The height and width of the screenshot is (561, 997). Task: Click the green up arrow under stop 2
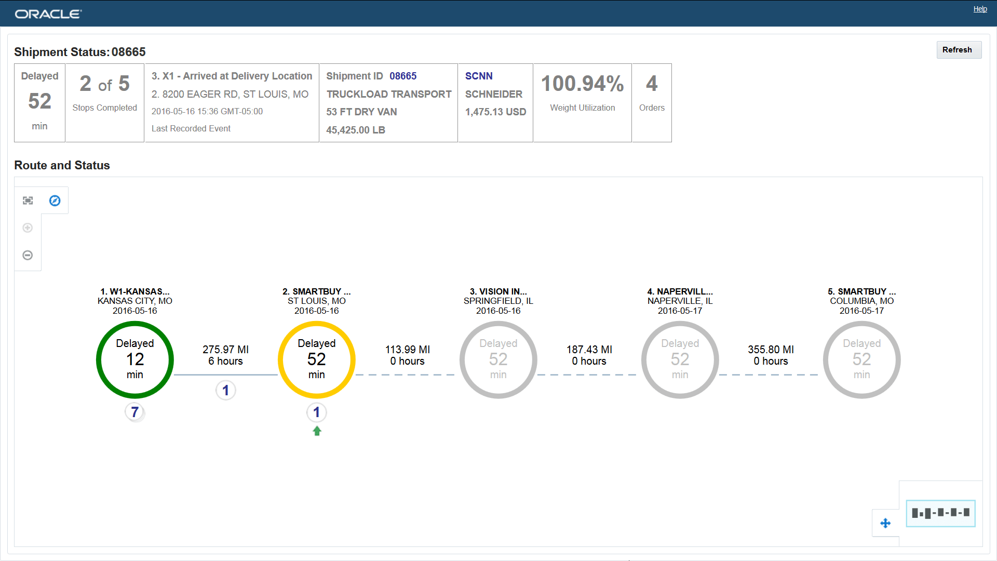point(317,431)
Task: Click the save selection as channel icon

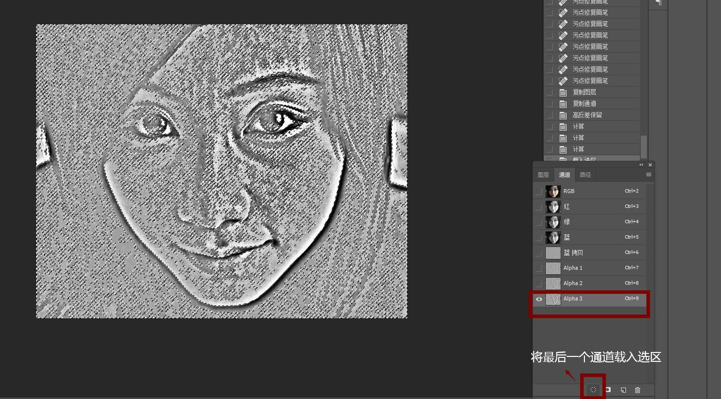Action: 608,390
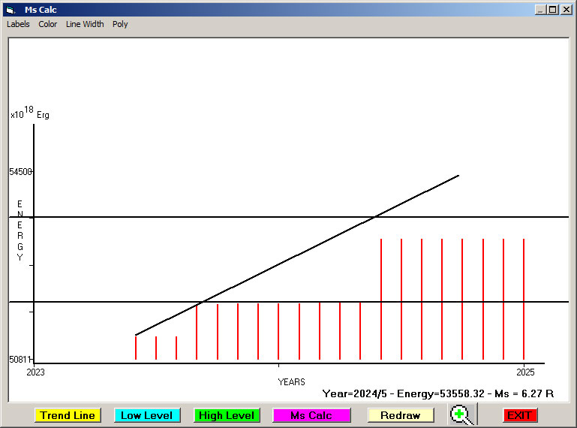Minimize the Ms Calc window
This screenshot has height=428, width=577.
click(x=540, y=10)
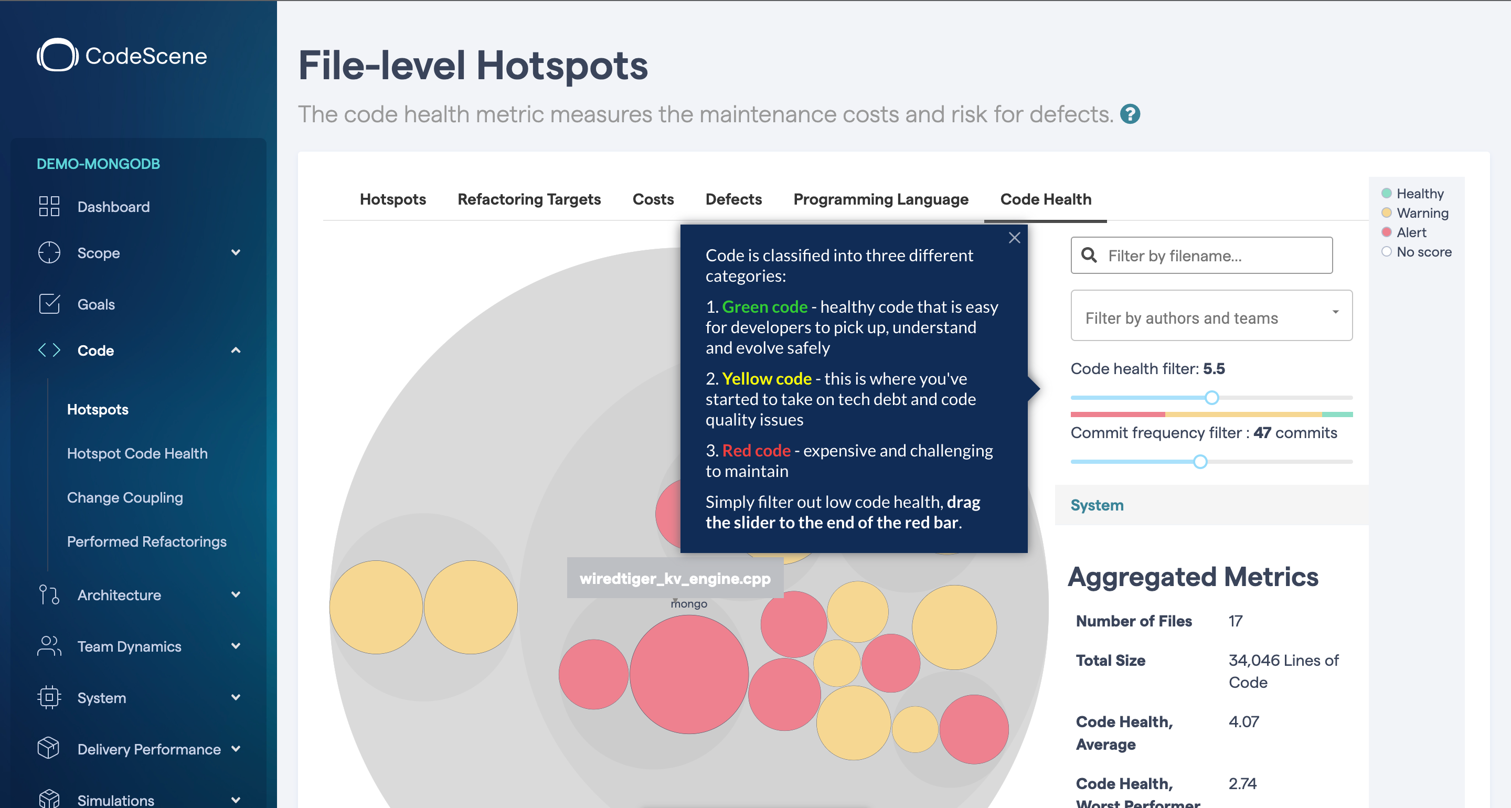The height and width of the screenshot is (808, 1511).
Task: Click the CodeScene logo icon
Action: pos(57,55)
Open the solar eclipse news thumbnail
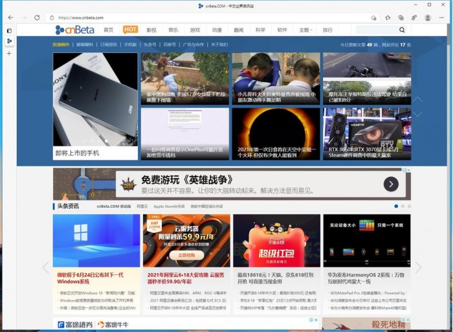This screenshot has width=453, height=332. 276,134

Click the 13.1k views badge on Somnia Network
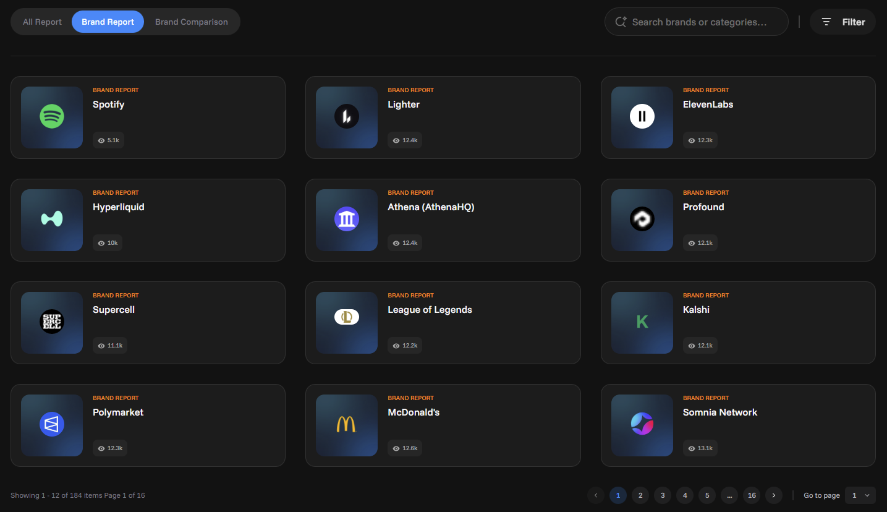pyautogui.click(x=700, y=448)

━━━━━━━━━━━━━━━━━━━━━━━━━━━━━━

■ Problem ■
Copy all of the lines above verbatim, leaving out the pictures.

■ Output of the task ■
The height and width of the screenshot is (561, 997). Task: Click the green up arrow under stop 2
point(317,431)
Task: Click the save selection as channel icon

Action: 608,390
Minimize the Ms Calc window
This screenshot has height=428, width=577.
click(x=540, y=10)
The height and width of the screenshot is (808, 1511).
Task: Click the CodeScene logo icon
Action: pos(57,55)
Open the solar eclipse news thumbnail
This screenshot has width=453, height=332. 276,134

Click the 13.1k views badge on Somnia Network
pyautogui.click(x=700, y=448)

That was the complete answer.